Saved data entries
+-------+
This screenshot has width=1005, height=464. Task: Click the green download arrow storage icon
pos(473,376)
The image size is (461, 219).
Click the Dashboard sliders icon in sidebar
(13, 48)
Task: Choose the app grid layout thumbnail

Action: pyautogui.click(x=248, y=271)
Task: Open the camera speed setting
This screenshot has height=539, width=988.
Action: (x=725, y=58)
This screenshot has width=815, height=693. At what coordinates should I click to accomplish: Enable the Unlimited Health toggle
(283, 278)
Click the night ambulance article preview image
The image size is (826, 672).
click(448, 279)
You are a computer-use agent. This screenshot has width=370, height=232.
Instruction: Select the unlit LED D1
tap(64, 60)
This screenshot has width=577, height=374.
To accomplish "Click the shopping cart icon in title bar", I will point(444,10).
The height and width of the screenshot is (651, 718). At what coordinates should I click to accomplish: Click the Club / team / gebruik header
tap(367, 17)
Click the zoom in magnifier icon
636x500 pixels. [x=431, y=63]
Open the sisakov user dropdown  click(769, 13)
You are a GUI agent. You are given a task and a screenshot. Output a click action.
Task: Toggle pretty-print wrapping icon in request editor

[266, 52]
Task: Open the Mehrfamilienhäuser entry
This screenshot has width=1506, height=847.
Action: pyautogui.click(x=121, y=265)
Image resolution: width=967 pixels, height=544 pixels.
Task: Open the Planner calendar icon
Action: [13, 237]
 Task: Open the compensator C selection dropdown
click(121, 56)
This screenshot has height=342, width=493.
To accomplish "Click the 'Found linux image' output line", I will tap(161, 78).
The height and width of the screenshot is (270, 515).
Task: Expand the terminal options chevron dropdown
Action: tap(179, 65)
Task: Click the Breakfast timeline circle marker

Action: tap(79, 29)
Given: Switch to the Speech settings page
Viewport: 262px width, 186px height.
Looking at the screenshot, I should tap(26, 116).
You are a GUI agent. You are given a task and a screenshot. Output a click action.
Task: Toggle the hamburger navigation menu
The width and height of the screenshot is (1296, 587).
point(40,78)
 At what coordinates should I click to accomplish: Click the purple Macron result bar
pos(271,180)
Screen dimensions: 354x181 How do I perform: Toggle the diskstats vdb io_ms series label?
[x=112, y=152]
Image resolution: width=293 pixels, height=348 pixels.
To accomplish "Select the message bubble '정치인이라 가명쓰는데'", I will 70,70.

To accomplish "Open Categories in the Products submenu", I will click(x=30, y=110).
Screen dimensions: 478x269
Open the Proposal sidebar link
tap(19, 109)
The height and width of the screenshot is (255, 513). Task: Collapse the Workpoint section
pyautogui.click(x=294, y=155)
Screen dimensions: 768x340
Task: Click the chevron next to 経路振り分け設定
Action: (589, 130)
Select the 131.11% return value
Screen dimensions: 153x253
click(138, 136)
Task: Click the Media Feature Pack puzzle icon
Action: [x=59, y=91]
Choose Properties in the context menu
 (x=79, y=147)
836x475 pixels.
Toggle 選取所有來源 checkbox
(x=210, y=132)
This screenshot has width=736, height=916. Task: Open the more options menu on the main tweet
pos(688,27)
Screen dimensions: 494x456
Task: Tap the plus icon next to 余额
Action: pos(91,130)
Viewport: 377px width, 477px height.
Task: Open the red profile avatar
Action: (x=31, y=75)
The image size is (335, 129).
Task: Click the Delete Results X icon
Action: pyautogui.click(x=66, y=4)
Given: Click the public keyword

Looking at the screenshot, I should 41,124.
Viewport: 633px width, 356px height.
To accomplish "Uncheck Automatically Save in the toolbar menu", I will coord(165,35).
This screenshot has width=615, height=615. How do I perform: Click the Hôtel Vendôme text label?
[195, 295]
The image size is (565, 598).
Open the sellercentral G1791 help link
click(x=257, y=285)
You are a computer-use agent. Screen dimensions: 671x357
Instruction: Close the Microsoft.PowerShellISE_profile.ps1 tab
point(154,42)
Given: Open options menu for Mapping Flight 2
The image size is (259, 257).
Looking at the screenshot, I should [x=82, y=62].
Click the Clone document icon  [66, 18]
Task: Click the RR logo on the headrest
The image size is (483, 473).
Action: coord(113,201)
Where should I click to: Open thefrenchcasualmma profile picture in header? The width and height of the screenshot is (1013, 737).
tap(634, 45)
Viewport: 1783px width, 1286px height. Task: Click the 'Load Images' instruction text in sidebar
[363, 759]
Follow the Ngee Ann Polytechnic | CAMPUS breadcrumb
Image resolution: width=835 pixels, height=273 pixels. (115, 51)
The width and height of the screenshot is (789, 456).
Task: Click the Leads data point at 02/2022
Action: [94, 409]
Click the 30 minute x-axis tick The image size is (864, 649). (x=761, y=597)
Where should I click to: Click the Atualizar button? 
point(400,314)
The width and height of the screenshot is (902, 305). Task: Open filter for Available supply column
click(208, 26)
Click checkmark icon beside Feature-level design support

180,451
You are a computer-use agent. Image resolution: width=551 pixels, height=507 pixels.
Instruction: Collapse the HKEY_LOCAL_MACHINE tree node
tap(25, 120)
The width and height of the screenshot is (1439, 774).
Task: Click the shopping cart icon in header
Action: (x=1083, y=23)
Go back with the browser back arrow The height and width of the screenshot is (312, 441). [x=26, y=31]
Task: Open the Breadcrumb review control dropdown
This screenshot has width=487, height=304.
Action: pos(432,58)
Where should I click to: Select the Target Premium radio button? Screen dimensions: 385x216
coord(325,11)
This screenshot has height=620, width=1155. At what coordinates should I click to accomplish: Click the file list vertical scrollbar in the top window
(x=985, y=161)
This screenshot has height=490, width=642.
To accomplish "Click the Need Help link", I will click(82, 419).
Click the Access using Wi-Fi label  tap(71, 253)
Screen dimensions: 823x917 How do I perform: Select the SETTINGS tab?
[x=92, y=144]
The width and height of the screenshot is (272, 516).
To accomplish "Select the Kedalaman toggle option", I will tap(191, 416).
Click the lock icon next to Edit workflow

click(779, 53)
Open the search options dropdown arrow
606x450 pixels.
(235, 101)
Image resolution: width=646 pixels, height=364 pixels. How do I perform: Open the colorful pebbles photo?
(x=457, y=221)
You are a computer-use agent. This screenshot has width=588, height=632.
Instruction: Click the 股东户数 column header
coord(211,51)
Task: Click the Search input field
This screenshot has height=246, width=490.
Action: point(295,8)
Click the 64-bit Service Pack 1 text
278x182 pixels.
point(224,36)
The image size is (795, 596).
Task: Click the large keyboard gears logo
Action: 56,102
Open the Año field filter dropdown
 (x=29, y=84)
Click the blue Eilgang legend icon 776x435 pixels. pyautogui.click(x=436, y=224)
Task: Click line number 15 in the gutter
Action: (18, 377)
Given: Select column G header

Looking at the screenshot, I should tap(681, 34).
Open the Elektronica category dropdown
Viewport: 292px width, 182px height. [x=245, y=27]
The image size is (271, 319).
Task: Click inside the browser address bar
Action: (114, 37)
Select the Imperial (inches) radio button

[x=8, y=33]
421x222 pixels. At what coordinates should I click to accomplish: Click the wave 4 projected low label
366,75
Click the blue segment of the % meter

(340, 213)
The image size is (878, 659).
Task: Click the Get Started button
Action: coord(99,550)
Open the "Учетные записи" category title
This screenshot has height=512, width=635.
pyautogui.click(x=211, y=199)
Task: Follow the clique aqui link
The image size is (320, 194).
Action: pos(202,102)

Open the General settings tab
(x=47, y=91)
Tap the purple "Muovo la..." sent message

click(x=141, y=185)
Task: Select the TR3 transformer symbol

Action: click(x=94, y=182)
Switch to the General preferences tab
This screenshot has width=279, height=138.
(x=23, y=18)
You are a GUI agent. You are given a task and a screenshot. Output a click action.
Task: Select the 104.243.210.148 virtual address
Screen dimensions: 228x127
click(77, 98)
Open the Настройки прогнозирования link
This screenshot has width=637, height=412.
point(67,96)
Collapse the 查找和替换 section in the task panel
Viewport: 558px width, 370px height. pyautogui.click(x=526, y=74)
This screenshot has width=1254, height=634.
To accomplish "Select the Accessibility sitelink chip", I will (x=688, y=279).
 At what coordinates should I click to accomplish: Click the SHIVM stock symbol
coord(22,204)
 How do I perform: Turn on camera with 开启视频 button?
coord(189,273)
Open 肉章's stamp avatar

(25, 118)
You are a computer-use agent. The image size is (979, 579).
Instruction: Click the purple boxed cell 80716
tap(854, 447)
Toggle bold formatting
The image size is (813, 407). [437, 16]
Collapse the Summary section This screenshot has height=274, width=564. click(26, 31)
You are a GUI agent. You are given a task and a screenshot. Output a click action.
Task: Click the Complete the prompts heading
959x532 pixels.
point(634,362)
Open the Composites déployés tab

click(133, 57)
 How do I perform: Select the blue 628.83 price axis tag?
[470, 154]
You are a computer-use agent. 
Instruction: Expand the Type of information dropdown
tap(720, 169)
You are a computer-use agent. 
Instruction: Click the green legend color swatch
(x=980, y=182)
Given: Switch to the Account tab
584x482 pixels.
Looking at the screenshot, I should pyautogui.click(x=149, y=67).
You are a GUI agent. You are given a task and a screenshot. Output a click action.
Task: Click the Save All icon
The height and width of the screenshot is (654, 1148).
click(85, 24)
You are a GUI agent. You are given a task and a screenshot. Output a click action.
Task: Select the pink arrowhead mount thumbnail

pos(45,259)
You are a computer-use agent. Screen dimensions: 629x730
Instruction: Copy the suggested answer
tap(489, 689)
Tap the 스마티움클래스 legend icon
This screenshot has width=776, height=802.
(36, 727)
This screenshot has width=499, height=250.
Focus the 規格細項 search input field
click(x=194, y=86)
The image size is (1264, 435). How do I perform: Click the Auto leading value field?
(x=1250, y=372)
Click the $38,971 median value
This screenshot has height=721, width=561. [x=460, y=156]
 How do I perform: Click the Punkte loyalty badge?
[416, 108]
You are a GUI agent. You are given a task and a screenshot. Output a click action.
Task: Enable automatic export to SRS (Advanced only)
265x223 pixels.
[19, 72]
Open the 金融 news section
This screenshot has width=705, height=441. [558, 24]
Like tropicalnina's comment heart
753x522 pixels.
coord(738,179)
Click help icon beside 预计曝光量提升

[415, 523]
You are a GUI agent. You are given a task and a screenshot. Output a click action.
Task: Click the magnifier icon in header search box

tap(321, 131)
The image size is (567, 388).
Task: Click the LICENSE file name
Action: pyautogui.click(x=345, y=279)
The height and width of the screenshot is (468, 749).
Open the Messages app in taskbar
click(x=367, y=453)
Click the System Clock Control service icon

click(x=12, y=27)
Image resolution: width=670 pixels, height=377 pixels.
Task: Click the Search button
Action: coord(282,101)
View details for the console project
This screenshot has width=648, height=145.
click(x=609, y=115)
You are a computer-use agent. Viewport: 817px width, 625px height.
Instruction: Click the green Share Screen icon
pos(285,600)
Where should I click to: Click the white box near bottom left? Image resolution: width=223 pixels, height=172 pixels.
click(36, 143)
+-------+
• **WORK REQUEST**
The reply must be a number and nothing more: the count of lines above that contain the word "computer".

• **SOLUTION**
9